● EXCERPT TO READ:
A Friendly Dickensian Uncle: A Classic Interview With Captain Beefheart | The Quietus

A Friendly Dickensian Uncle: A Classic Interview With Captain Beefheart

In honour of Captain Beefheart, we've republished an interview with the great man from _ZigZag_ magazine from 1969 by Miles. Thanks, as always to Rock's Backpages

www.rocksbackpages.com

Gail Zappa picked up Frank (her husband) and me at TT&G Studios at Sunset and Highland. As the Buick Riviera sped silently up the twisting cambers of Laurel Canyon Boulevard, headlights illuminating palms and semi-tropical vegetation, Gail said, "Don freaked out today and burned all his manuscripts books. He was over at the house earlier and seemed very depressed about not having a band and everything." All Frank could reply was "Oh brother!"

Later it was found that copies had been made, so the 40 books of poems and songs and drawings were still in existence, only the originals were gone.

● RECORDED DATA:
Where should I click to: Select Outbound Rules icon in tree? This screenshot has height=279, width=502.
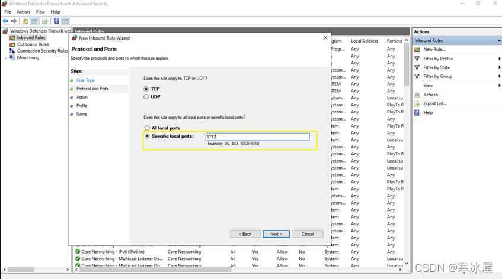tap(12, 44)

● PROBLEM SET:
A – In the Captain Beefheart interview, Don burned his manuscript books, so why were the 40 books of poems, songs and drawings still in existence?
B – Write the next part of the Captain Beefheart interview, picking up after its last sentence.

● SET OF ANSWERS:
A – Copies of them had been made, so only the originals were lost.

B –
A few days later I met Don Vliet myself when he came over to the Zappa household. Captain Beefheart is a big man, a prickly presence, a warm humanity, a large smiling hedgehog, a friendly Dickensian uncle, eyes that sparkle and dart – quick as humming birds – seeing everything, missing no details at all. His grey top hat and overcoat a little incongruous in the warm Southern Californian night. A man just too creative, too human for the 20th century, so interested in people that he surprises them: ending each sentence with "You understand?" and waiting for the affirmative before continuing. A person you know instinctively you can trust.

His first album he wasn’t too pleased with and his second he was screwed over; his producer taking the tapes, mixing them himself without Don knowing, forming a record company – Blue Thumb – and releasing it. Don didn’t approve the mix or receive any money. Eventually he found a lawyer,…they would settle out of court, Don would drop the case for 35 thousand dollars, the producer agreed. So Don dropped the case, then the cheques bounced. Don feels strongly about the evils of the record industry. He returned to his old friend – Frank Zappa – who he knew would give him complete artistic freedom and no hustling on the financial side. Trout Mask Replica is exactly as Don wanted it. Few artists can say that.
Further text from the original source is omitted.